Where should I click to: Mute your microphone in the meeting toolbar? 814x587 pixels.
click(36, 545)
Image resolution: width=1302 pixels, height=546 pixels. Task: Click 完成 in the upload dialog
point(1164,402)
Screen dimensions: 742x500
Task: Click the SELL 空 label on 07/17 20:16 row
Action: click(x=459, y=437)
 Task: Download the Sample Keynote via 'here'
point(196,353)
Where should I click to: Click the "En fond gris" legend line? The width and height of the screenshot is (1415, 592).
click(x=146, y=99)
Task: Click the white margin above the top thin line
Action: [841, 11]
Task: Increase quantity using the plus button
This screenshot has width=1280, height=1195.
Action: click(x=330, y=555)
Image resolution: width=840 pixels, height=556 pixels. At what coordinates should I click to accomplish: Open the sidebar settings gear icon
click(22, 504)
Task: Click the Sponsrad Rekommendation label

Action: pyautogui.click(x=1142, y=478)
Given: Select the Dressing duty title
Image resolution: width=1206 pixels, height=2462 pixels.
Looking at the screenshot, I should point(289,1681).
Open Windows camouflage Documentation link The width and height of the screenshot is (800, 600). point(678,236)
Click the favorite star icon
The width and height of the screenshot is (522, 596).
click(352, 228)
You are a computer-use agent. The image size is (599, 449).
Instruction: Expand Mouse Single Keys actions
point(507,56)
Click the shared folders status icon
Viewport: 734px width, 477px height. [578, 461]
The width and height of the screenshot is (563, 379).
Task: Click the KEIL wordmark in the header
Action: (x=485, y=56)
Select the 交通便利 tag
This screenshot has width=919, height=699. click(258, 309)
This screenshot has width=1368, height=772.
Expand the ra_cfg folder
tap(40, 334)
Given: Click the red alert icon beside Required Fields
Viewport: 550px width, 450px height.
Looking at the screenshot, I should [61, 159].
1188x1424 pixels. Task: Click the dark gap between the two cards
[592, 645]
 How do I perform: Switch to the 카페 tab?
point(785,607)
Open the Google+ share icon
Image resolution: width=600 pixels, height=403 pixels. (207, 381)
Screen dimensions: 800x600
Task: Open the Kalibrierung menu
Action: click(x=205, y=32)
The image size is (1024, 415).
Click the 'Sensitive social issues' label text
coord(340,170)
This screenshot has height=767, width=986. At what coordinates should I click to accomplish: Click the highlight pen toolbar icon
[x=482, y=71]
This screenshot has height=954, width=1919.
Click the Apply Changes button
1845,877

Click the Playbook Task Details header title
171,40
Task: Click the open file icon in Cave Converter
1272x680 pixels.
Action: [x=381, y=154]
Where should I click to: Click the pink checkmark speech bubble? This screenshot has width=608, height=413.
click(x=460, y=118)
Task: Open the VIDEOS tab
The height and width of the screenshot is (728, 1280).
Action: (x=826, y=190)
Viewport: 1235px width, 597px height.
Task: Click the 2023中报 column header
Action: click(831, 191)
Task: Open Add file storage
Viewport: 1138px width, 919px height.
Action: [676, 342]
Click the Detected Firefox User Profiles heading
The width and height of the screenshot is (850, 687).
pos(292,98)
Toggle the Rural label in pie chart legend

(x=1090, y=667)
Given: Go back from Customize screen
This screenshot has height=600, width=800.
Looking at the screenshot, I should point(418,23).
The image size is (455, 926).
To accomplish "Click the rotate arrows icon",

◆ **What is expected**: Your task is to give back every record exactly.

◆ **Result for this exercise**:
Where should I click to: Mute your microphone in the meeting toolbar? 814x587 pixels.
click(36, 545)
Image resolution: width=1302 pixels, height=546 pixels. Task: Click 完成 in the upload dialog
point(1164,402)
Screen dimensions: 742x500
Task: Click the SELL 空 label on 07/17 20:16 row
Action: click(x=459, y=437)
 Task: Download the Sample Keynote via 'here'
point(196,353)
Where should I click to: Click the "En fond gris" legend line? The width and height of the screenshot is (1415, 592).
click(x=146, y=99)
Task: Click the white margin above the top thin line
Action: [841, 11]
Task: Increase quantity using the plus button
This screenshot has width=1280, height=1195.
Action: click(x=330, y=555)
Image resolution: width=840 pixels, height=556 pixels. At what coordinates should I click to accomplish: Open the sidebar settings gear icon
click(22, 504)
Task: Click the Sponsrad Rekommendation label

Action: pyautogui.click(x=1142, y=478)
Given: Select the Dressing duty title
Image resolution: width=1206 pixels, height=2462 pixels.
Looking at the screenshot, I should point(289,1681).
Open Windows camouflage Documentation link The width and height of the screenshot is (800, 600). point(678,236)
Click the favorite star icon
The width and height of the screenshot is (522, 596).
click(352, 228)
You are a computer-use agent. The image size is (599, 449).
Instruction: Expand Mouse Single Keys actions
point(507,56)
Click the shared folders status icon
Viewport: 734px width, 477px height. [578, 461]
The width and height of the screenshot is (563, 379).
Task: Click the KEIL wordmark in the header
Action: (x=485, y=56)
Select the 交通便利 tag
This screenshot has width=919, height=699. click(258, 309)
This screenshot has width=1368, height=772.
Expand the ra_cfg folder
tap(40, 334)
Given: Click the red alert icon beside Required Fields
Viewport: 550px width, 450px height.
Looking at the screenshot, I should [61, 159].
1188x1424 pixels. Task: Click the dark gap between the two cards
[592, 645]
 How do I perform: Switch to the 카페 tab?
point(785,607)
Open the Google+ share icon
Image resolution: width=600 pixels, height=403 pixels. (207, 381)
Screen dimensions: 800x600
Task: Open the Kalibrierung menu
Action: click(x=205, y=32)
The image size is (1024, 415).
Click the 'Sensitive social issues' label text
coord(340,170)
This screenshot has height=767, width=986. At what coordinates should I click to accomplish: Click the highlight pen toolbar icon
[x=482, y=71]
This screenshot has height=954, width=1919.
Click the Apply Changes button
1845,877

Click the Playbook Task Details header title
171,40
Task: Click the open file icon in Cave Converter
1272x680 pixels.
Action: [x=381, y=154]
Where should I click to: Click the pink checkmark speech bubble? This screenshot has width=608, height=413.
click(x=460, y=118)
Task: Open the VIDEOS tab
The height and width of the screenshot is (728, 1280).
Action: (x=826, y=190)
Viewport: 1235px width, 597px height.
Task: Click the 2023中报 column header
Action: click(831, 191)
Task: Open Add file storage
Viewport: 1138px width, 919px height.
Action: [676, 342]
Click the Detected Firefox User Profiles heading
The width and height of the screenshot is (850, 687).
pos(292,98)
Toggle the Rural label in pie chart legend

(x=1090, y=667)
Given: Go back from Customize screen
This screenshot has height=600, width=800.
Looking at the screenshot, I should point(418,23).
The image size is (455, 926).
To accomplish "Click the rotate arrows icon",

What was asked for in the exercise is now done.